I buy a house at £100k by the time the mortgage is paid it will have cost me £150k.
I rent it out very cheaply so rent doesn't even cover the interest and over the term get a stranger to pay £30k of the interest.
So a house which should have cost me £150k has cost me £120k.
I see a £30k saving... and a house at the end.
By all means I very much doubt example as extreme as the above would ever be the case, but even in worse case there is a saving.
Well no, as you haven't been paying the mortgage off so would have to sell the property to do so.0 -
I know percy, it's worse than you think. I have heard that a wealthy man has borrowed money from a bank and used it to build a factory to build widgets.
No lie ; the cheeky b stard is using profits from selling us consumers (thats you and me folks) these widgets to pay off the interest on the loan!
He will soon own this factory outright that WE are paying for .
Now where does martin keep his sarcasm emoticons?0 -
Yes I agree in a badly thought out BTL venture you could get more money by investing elsewhere.
But a lessor profit is still a profit. I still fail to see how BTL can make a loss without a massive amount of mismanagement.
If you think about there a lots of things that could go wrong over a 25 year period compared to sticking money in bank the extra couple of % compensates for those risks.

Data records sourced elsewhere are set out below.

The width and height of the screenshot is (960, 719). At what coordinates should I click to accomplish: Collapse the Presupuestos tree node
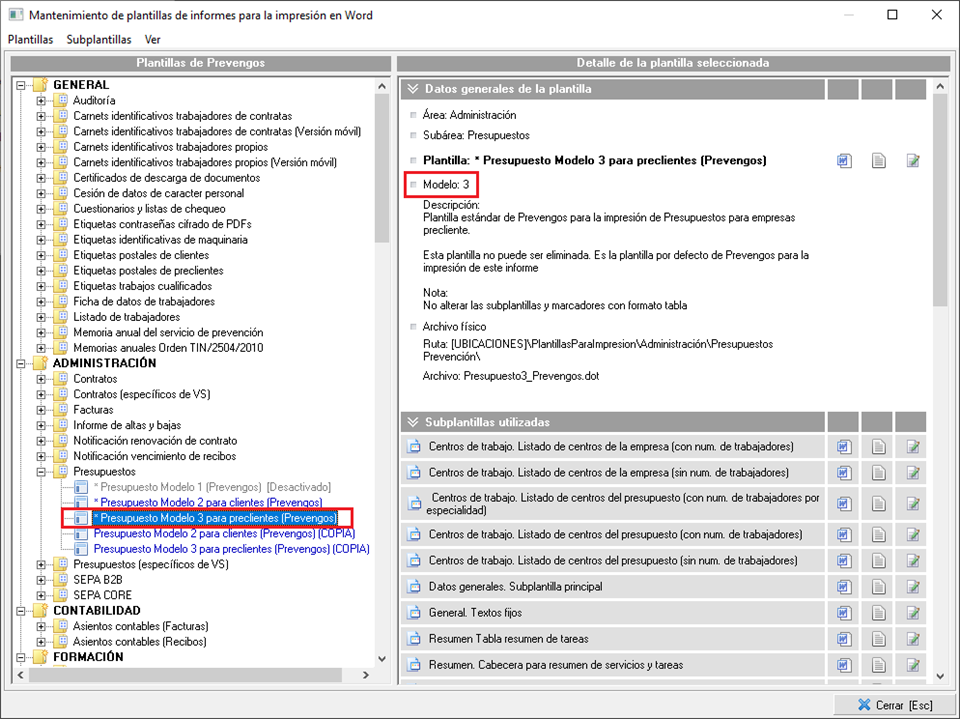click(41, 471)

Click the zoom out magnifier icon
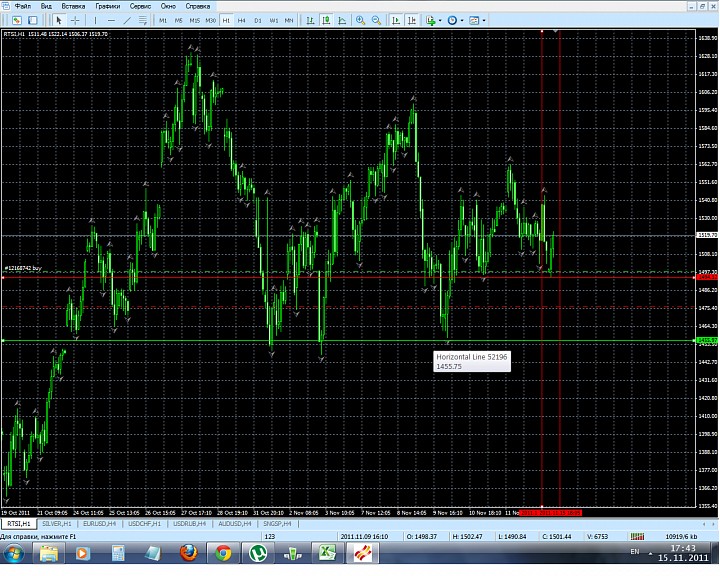click(x=376, y=20)
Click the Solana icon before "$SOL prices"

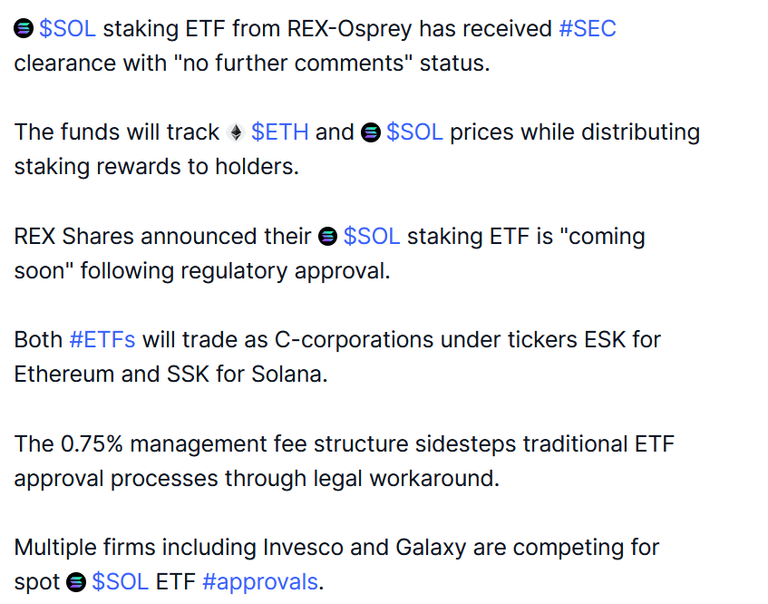click(371, 133)
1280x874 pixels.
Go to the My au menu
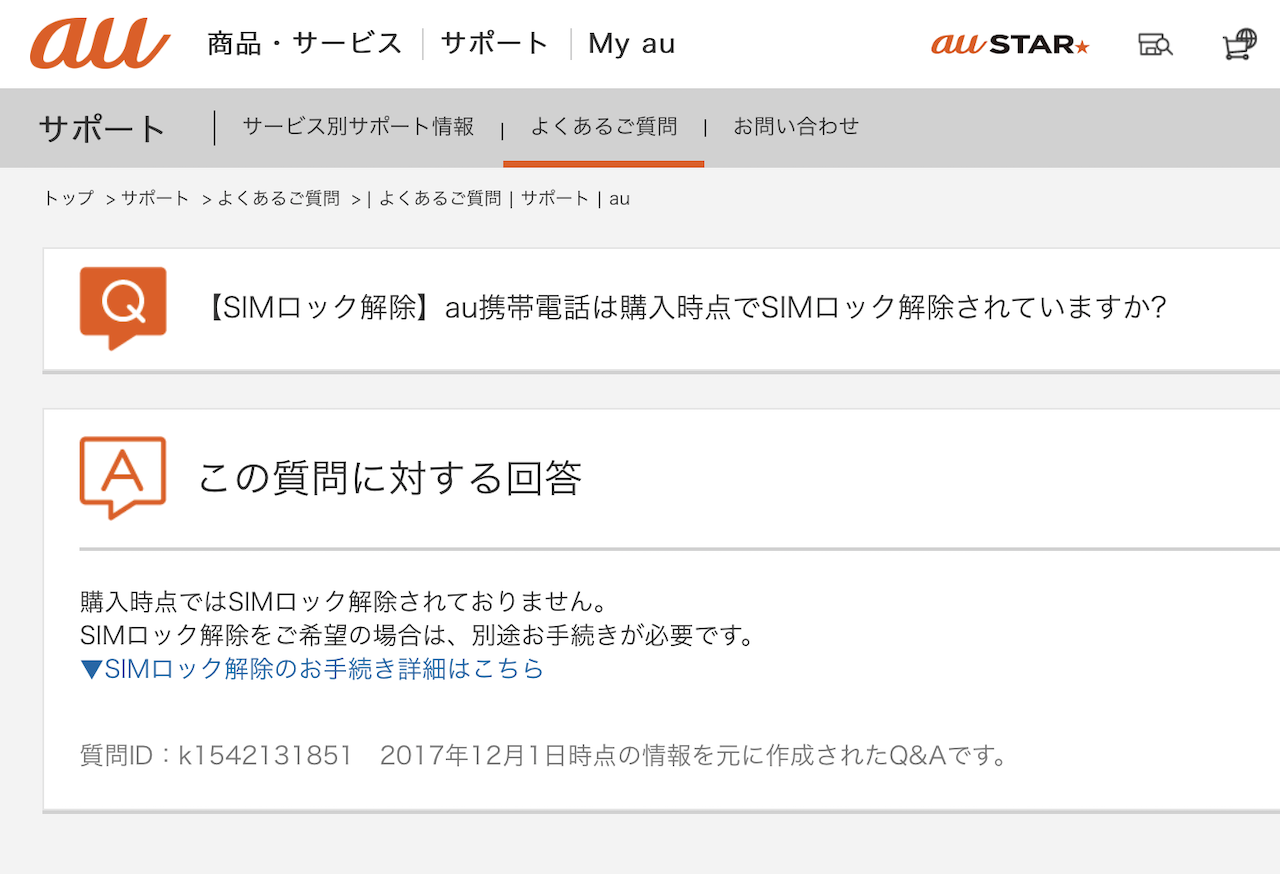point(631,44)
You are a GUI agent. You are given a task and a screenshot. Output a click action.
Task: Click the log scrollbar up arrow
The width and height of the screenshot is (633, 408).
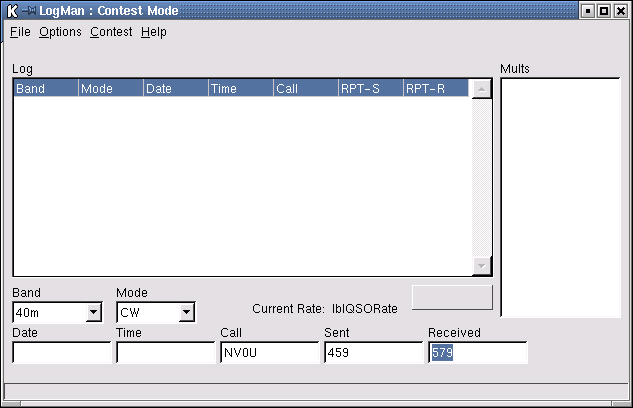point(482,90)
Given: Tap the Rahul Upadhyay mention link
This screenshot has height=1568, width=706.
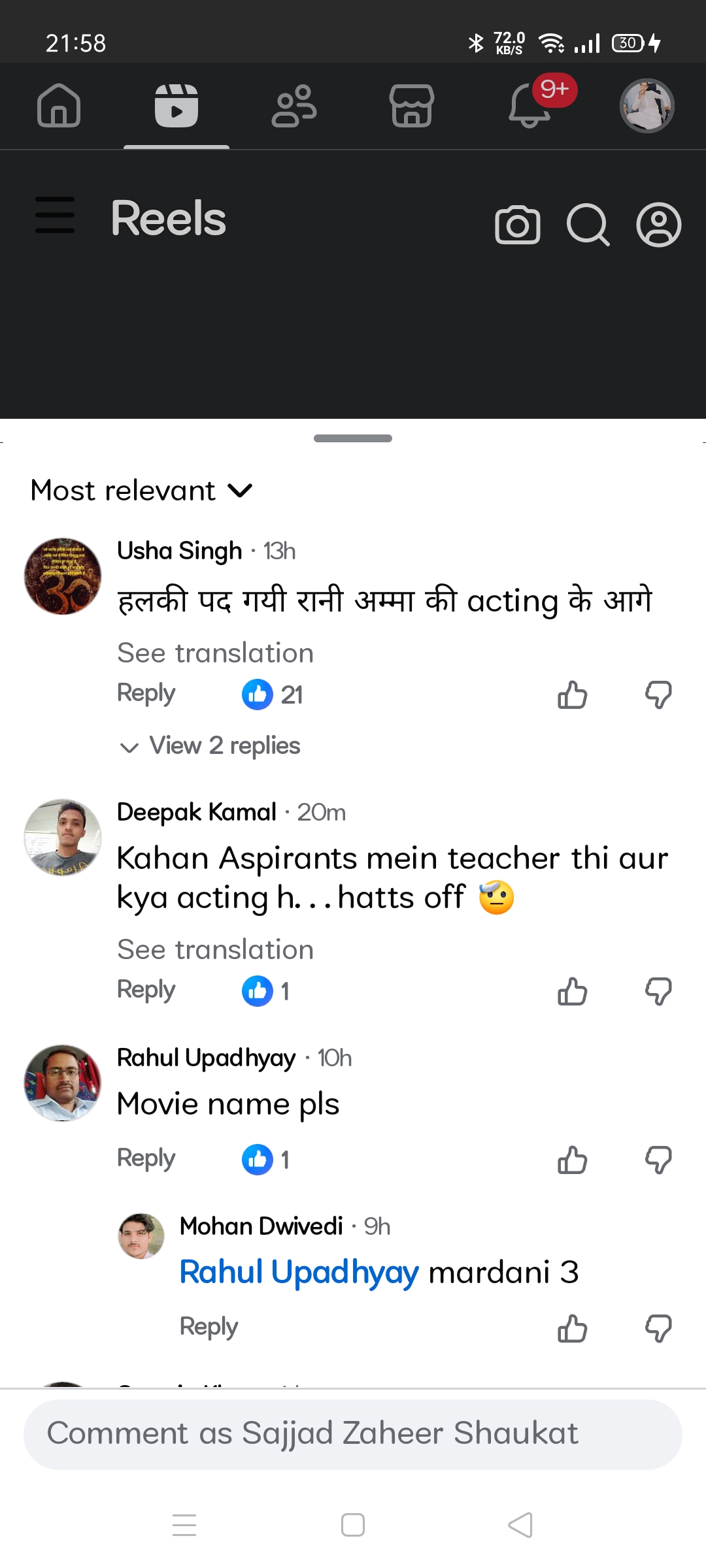Looking at the screenshot, I should click(299, 1272).
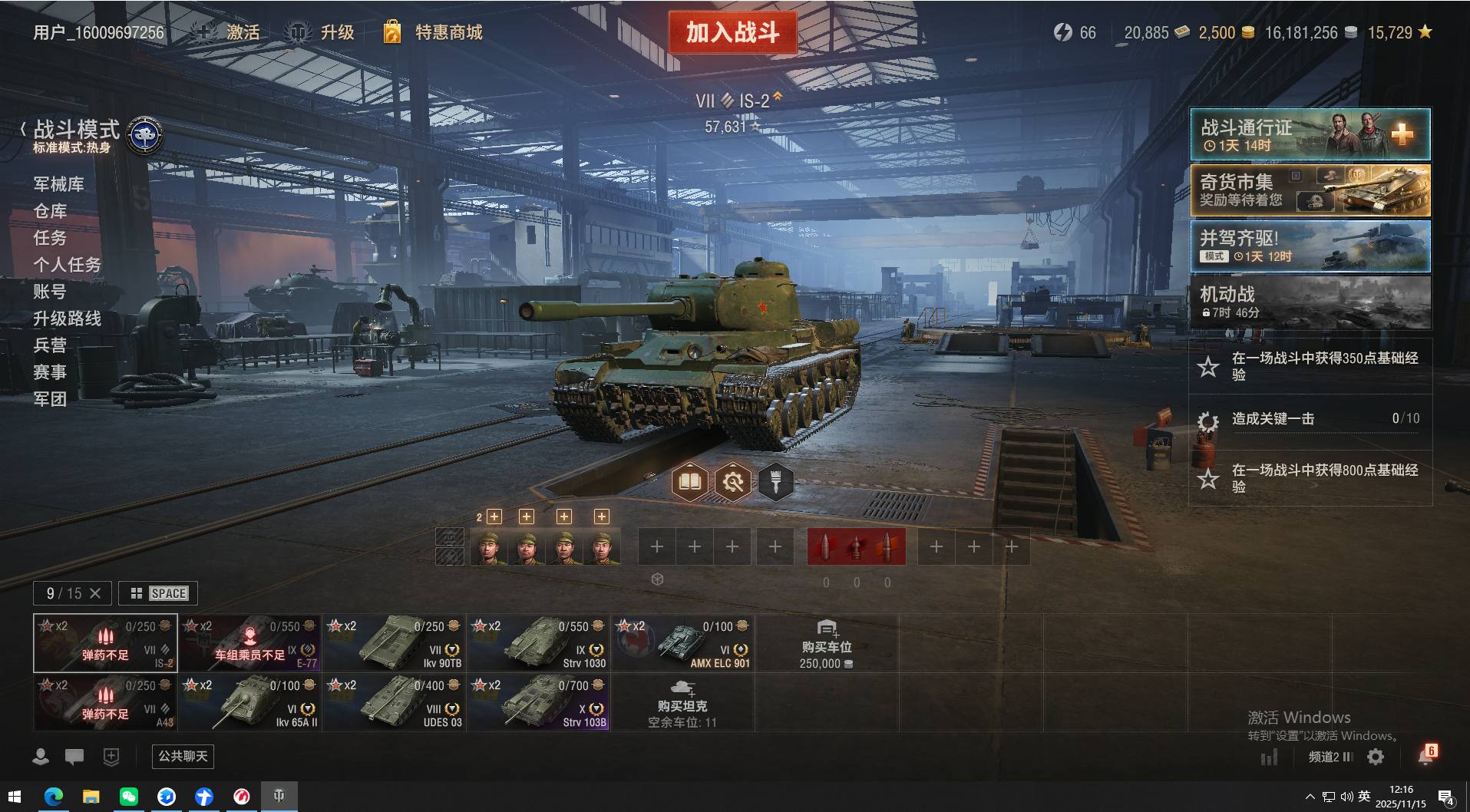Open WeChat from the Windows taskbar
The width and height of the screenshot is (1470, 812).
pyautogui.click(x=128, y=797)
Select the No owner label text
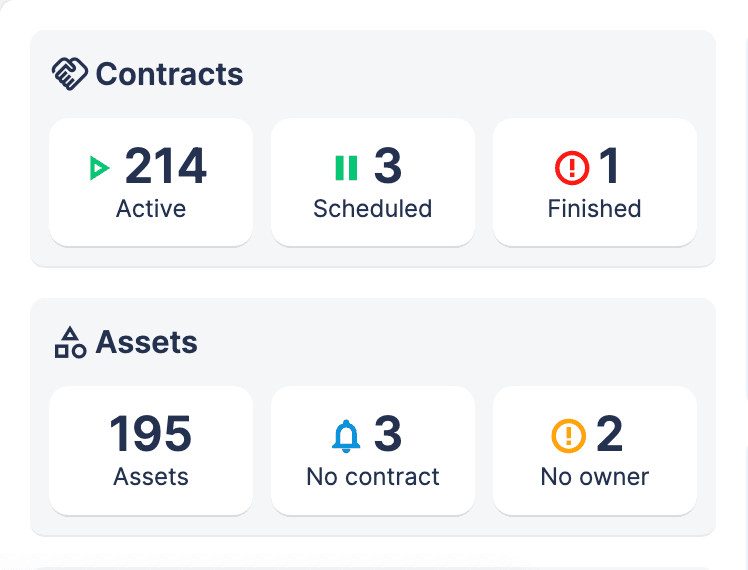The width and height of the screenshot is (748, 570). point(595,477)
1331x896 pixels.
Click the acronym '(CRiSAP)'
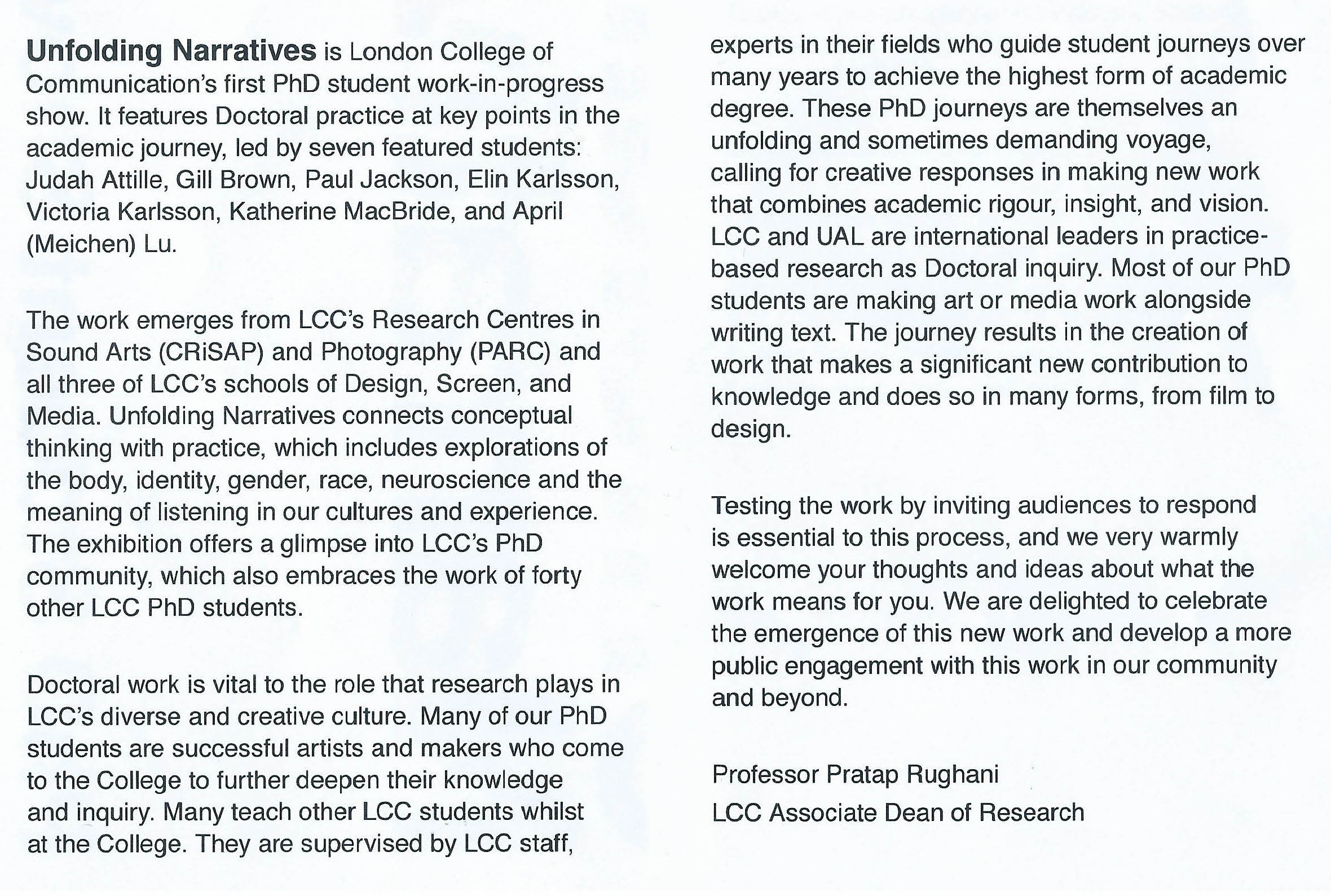click(x=210, y=352)
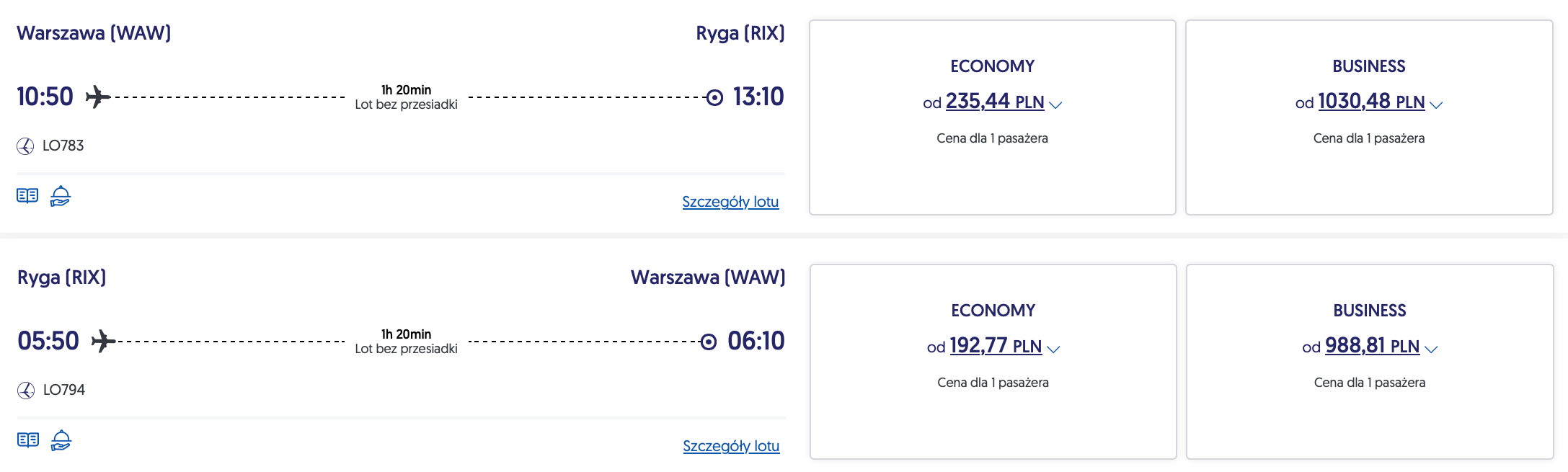Open Szczegóły lotu for Warszawa–Ryga flight
Screen dimensions: 1568x472
tap(730, 202)
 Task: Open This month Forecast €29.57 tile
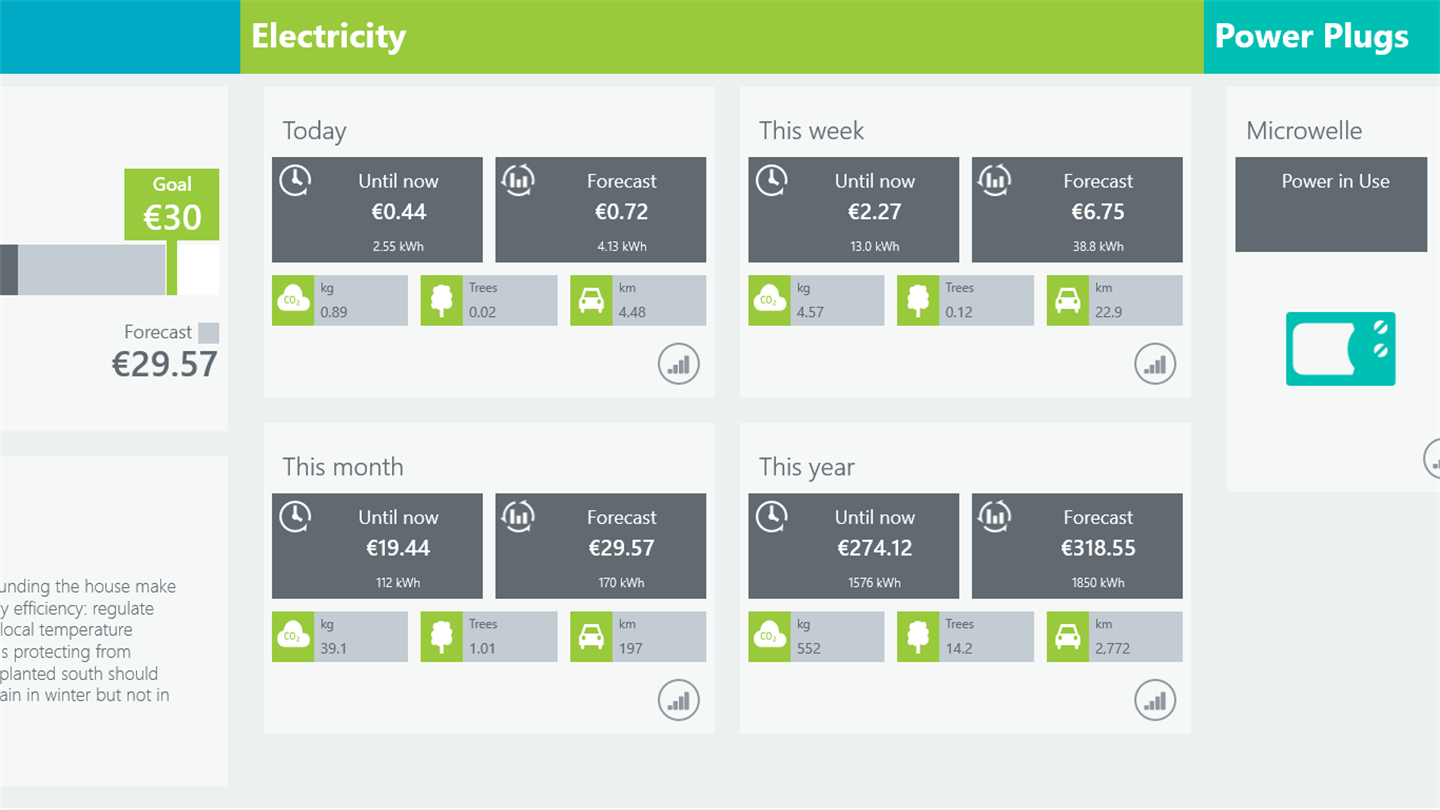coord(601,545)
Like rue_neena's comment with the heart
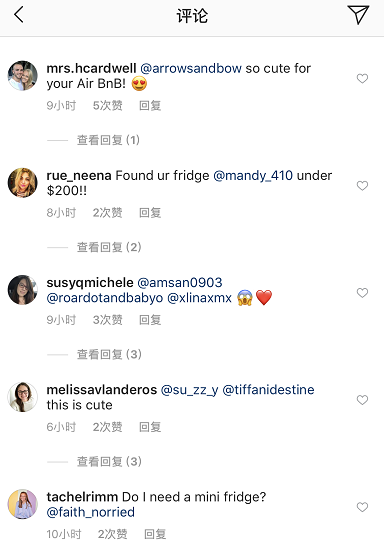The height and width of the screenshot is (551, 384). tap(362, 186)
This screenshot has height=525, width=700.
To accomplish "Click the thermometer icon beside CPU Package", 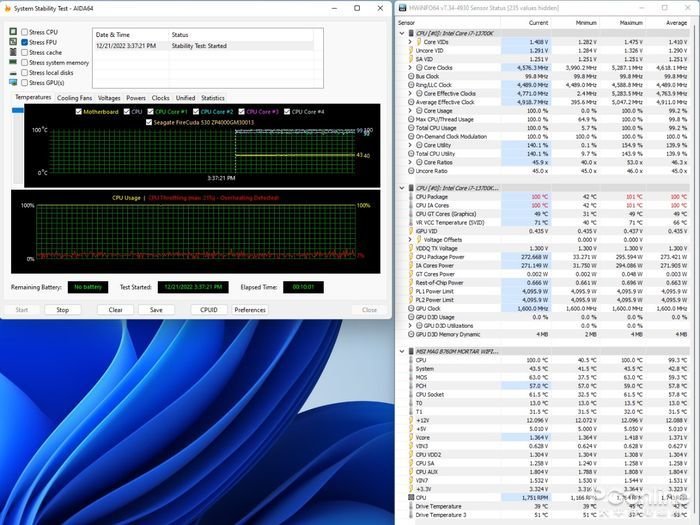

I’m not a BTL landlord and never will be but I see as just another investment it’s more risky than sticking your money bank but the returns can be higher.0 -
Thats is my point, even if you run it at way below market rates you still end up with ahouse at the end of it for less than it should have cost you.
Like I say you would have to have extremely low rents for it to not even cover the interest.
Did you forget that my extreme example is in replay to your comment about what if your rent income doesn't clear the interest.
As you can see the answer is you still get a subsidised house at the end of it.
By all means the example leads more to a free happy meal, but its still a free lunch.
Your logic is so completely flawed.
Either you are comparing this to:
(i) buying a house and living in it, in which case you need to factor in the rent you have to pay whilst you aren't able to live in your house for 25 years; or
(ii) another investment, in which case you have to factor in the lost opportunity cost, including the income that you would have earned if you were not funding a loss making investment.
perhaps the easiest way for you to understand why what you are saying isn't true, is to look at it from the tenant's point of view. they have received subsidised housing, having to pay only £30k to use a house for 25 years that would have cost them £150k to buy. in that time they can not only have the enjoyment of the house, but also of the £120k that they would have paid.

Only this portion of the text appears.